问题
#include <iostream>
struct A{
A(int){
}
};
struct B{
B() = default;
B(A){
}
B(B const&){}
B(B&&){}
};
int main(){
B b({0});
}
For the given codes, the candidate functions are:
#1 B::B(A)
#2 B::B(const B&)
#3 B::B(B&&)
According to the standard, for #1, the object of type A is copy-list-initialized by {0} as A a = {0}
, A::A(int)
is considered for the initialization, so only the standard conversion within #1. For #2, it's an initialization of a reference form braced-init-list
which is the cause of [dcl.init.list]
Otherwise, if T is a reference type, a prvalue of the type referenced by T is generated. The prvalue initializes its result object by copy-list-initialization or direct-list-initialization, depending on the kind of initialization for the reference. The prvalue is then used to direct-initialize the reference. [ Note: As usual, the binding will fail and the program is ill-formed if the reference type is an lvalue reference to a non-const type. — end note ]

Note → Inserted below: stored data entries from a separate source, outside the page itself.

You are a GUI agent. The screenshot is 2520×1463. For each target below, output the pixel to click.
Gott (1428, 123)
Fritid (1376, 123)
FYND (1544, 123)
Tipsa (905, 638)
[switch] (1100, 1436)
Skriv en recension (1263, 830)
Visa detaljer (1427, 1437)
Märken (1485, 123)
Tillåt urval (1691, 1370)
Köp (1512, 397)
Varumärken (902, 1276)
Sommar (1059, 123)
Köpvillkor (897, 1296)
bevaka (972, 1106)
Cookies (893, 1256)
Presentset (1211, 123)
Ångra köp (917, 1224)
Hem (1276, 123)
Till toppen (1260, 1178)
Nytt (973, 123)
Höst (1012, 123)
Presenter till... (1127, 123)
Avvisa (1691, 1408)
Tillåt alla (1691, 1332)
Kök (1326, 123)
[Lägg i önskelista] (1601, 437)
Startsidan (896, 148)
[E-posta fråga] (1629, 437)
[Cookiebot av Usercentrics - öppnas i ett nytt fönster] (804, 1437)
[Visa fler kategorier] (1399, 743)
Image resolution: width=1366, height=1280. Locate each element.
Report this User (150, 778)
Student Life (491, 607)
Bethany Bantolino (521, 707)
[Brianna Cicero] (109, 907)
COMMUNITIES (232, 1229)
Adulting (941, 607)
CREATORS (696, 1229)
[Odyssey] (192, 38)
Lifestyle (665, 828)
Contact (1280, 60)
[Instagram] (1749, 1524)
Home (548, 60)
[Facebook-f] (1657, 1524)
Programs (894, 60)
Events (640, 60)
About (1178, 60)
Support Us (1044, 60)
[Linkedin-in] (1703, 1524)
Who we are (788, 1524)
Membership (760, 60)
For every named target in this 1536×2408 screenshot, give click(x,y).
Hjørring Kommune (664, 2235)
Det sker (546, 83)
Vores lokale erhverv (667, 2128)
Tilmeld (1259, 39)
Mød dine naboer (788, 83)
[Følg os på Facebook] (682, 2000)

So it equates with const B& = {0}
, in this initialization, the conversion function is B::B(A)
and the argument is 0
, so B tmp = {0}
and 'B::B(A)' is considered that parameter is initialized by argument 0
, as A parameter = 0
.
Otherwise (i.e., for the remaining copy-initialization cases), user-defined conversion sequences that can convert from the source type to the destination type or (when a conversion function is used) to a derived class thereof are enumerated as described in [over.match.copy], and the best one is chosen through overload resolution...
So there's a user-defined conversion within #2 and the situation of #3 is the same as that of #2 and accroding to the [over.ics.rank],
a standard conversion sequence is a better conversion sequence than a user-defined conversion sequence or an ellipsis conversion sequence, and...
The standard conversion is better than user-defined conversion, so #1 should be better than #2 and #3, but actually, g++ report the invocation is ambiguous, why? The error message is:
main.cpp: In function ‘int main()’:
main.cpp:12:10: error: call of overloaded ‘B(<brace-enclosed initializer list>)’ is ambiguous
B b({0});
^
main.cpp:8:3: note: candidate: B::B(A)
B(A){
^
main.cpp:6:8: note: candidate: constexpr B::B(const B&)
struct B{
^
main.cpp:6:8: note: candidate: constexpr B::B(B&&)
回答1:
All the three conversions {0} -> A
, {0} -> const B&
, {0} -> B&&
are user-defined conversions.
To convert {0}
to A
, another overload resolution happens and this time you face three constructors A(int)
, A(const A&)
and A(A&&)
. Since 0 -> int
is a standard conversion while both 0 -> const A&
and 0 -> A&&
are user-defined conversion, the conversion 0 -> int
wins and A(int)
is selected to convert {0}
to A
.
Your confusion comes from mixing the two overload resolutions.
回答2:
Answers are here,Because the argument is initializer list,so [over.ics.list] rules are performed when overload resolution.
[over.ics.list]/6
- Otherwise, if the parameter is a non-aggregate class X and overload resolution per [over.match.list] chooses a single best constructor C of X to perform the initialization of an object of type X from the argument initializer list:
- If C is not an initializer-list constructor and the initializer list has a single element of type cv U, where U is X or a class derived from X, the implicit conversion sequence has Exact Match rank if U is X, or Conversion rank if U is derived from X.
- Otherwise, the implicit conversion sequence is a user-defined conversion sequence with the second standard conversion sequence an identity conversion.
Hence,for these three candiate constructors,the parameter of them are all non-aggerate class type,so the implicit conversion sequence is used to convert the single element of the initializer list to corresponding parameter type of the constructor of parameter of constructor B
and therefore these conversion sequences are all user-defined conversion sequence and the second standard conversion sequence are all identity conversions.So the rank of them are indistinguishable.